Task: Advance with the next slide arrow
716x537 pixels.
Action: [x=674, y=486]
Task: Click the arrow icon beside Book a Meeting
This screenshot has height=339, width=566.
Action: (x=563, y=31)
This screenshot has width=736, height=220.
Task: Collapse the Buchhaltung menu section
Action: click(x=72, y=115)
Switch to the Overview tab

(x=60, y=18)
+ + + + + + +
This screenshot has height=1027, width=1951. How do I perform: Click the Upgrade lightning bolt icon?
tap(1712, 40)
+ + + + + + +
Your goal: Scan the data above for the word "arrow". Copy every line in which it is found.

Result of the exercise:
Task: Advance with the next slide arrow
Task: Click the arrow icon beside Book a Meeting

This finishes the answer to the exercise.